The campaign was so successful that it’s back, now with famous song lyrics.
@RaeSremmurd had to snatch ?? #ShareaCoke pic.twitter.com/mjL6axLagu
— olivia upton (@livupton) May 28, 2016
Coca-Cola didn’t need a superstar or expensive marketing team telling its story — its customers were more than happy to do that for them.
Know the Focus (It’s Not Always You)
Some of the biggest brands in the world have embraced the power of storytelling. Nike’s executives are also known as corporate storytellers, and it shows when you watch any of the athletic giant’s ads.Instead of having athletes such as Kobe Bryant simply model the newest kicks, the players star in what feels like a short film.
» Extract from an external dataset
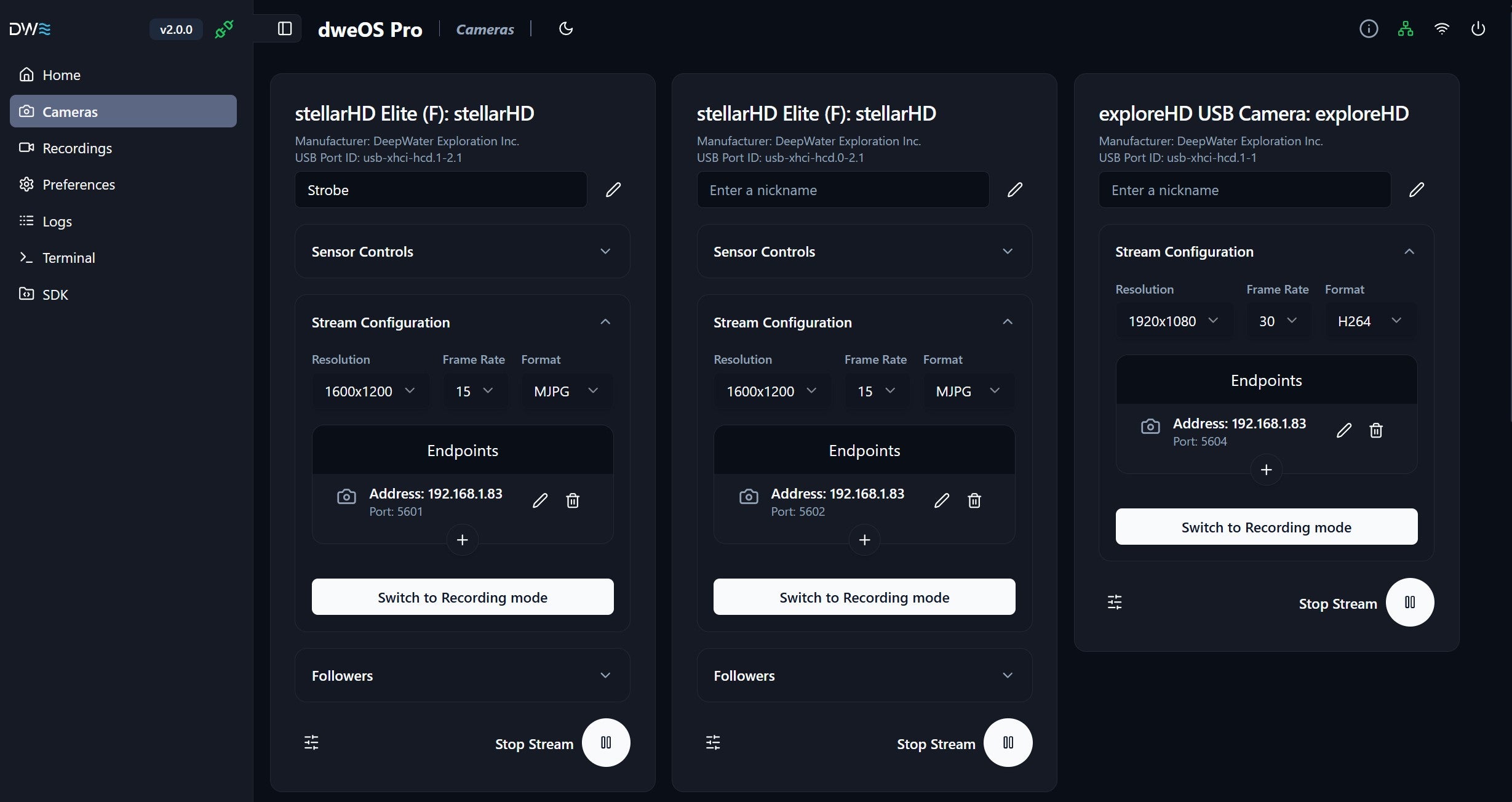
Task: Delete the port 5601 endpoint
Action: (572, 500)
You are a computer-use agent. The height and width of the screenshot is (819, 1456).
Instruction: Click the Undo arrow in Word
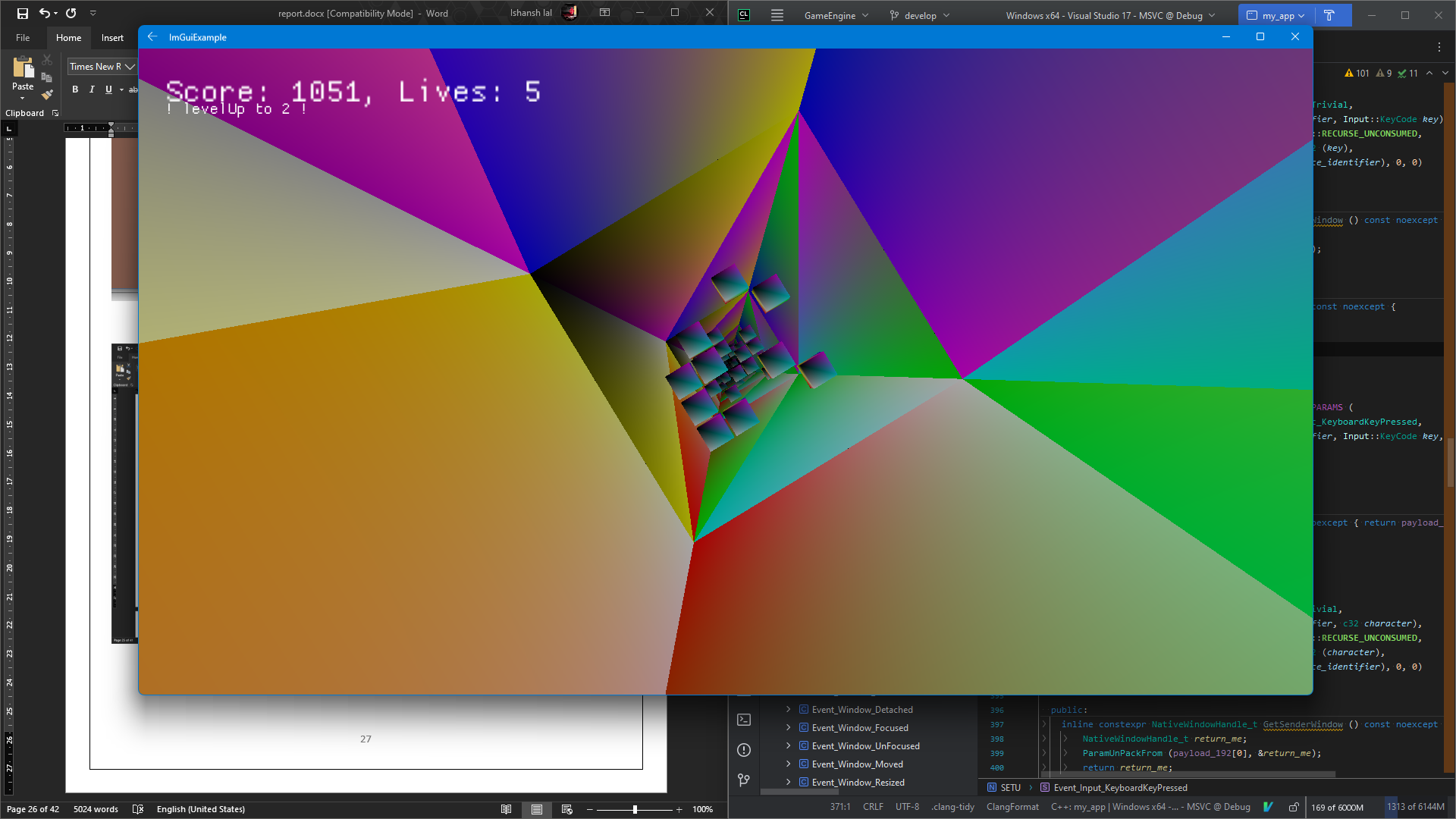coord(45,13)
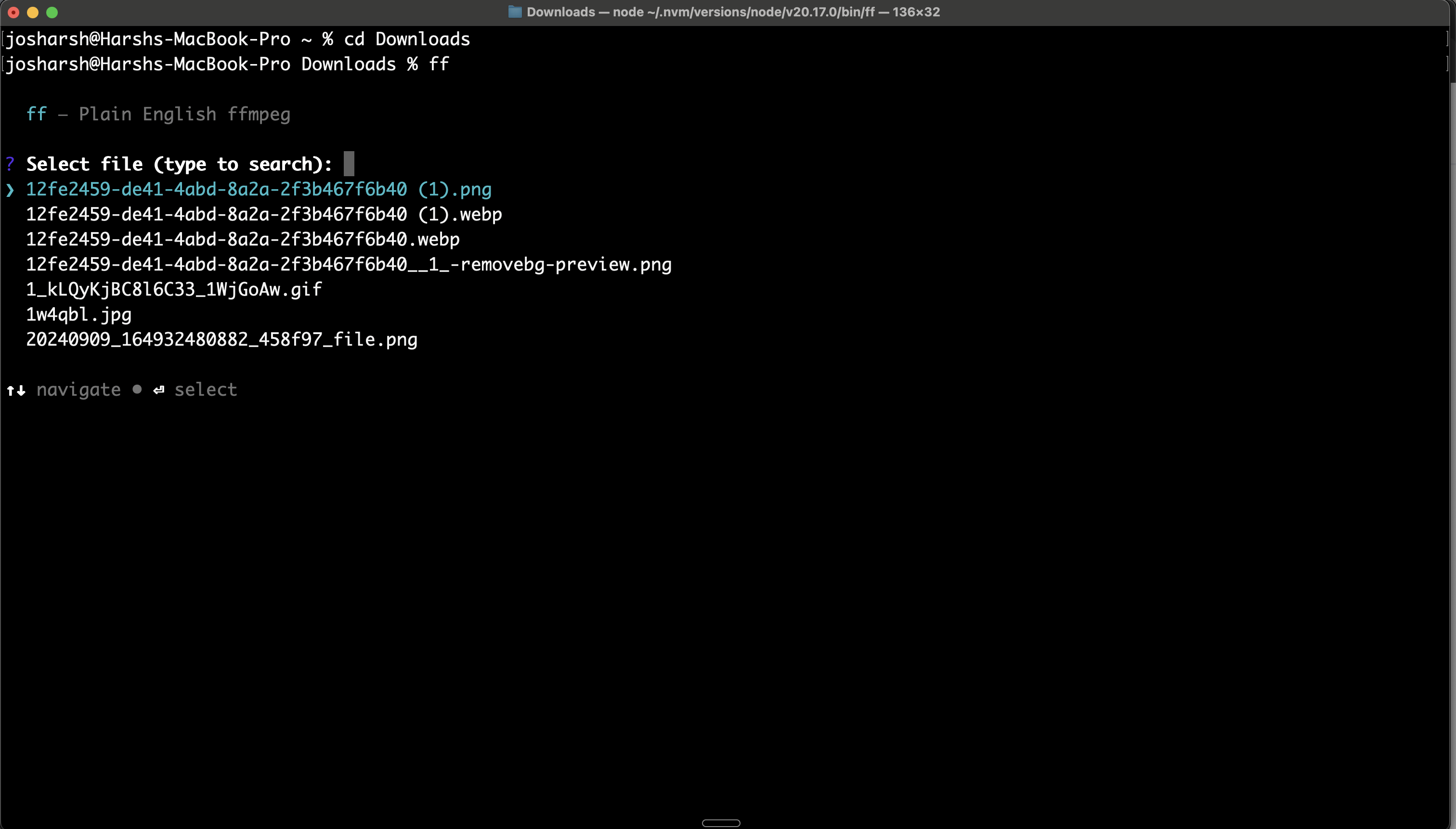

This was most apparent this basketball season, when Nike told the story of the retiring Los Angeles Laker embracing his role as villain.
While Nike is prominently featured, the swoosh takes a back seat to Kobe and his band of haters. The ad has been seen more than 6.6 million times on YouTube and more than 11 million times from Nike’s official Facebook pages.
Nike uses its considerable platform to put endorsed athletes and weekend warriors in the spotlight. The story isn’t always about Nike, but the amazing people who wear the products.
This is an important thing to keep in mind when composing a storytelling campaign — putting your brand front and center isn’t the main purpose.
Adapt to the Situation
Proper storytelling — whether that’s generating your own brand story or embracing influencers to sing your praises — is a powerful top-of-funnel awareness tactic. It can generate the levels of engagement for which most companies would pay handsomely.
Take, for instance, the intriguing case of Kohl’s and the Chewbacca Mask Mom. Last month, Texas mom Candace Payne took to Facebook Live to share the joy of her purchase of a realistic Chewbacca mask from Kohl’s. The four-minute video went viral, becoming the most-viewed Facebook Live video ever (154 million views and counting) and earning Payne a visit to Facebook headquarters.
Kohl’s capitalized, surprising Payne with gift cards and sharing her story. A response video by Kohl’s has more than 33 million views on Facebook.
As a result, Kohl’s quickly sold out of the Chewbacca mask online. Kohl’s, which struggled in Q1 this year, received a huge marketing and sales boost simply by contributing to Payne’s feel-good story.
Today’s customers are smarter than ever and can see right through a self-serving advertisement. However, by telling an entertaining story, you can endear yourself to customers and turn fans into influencers.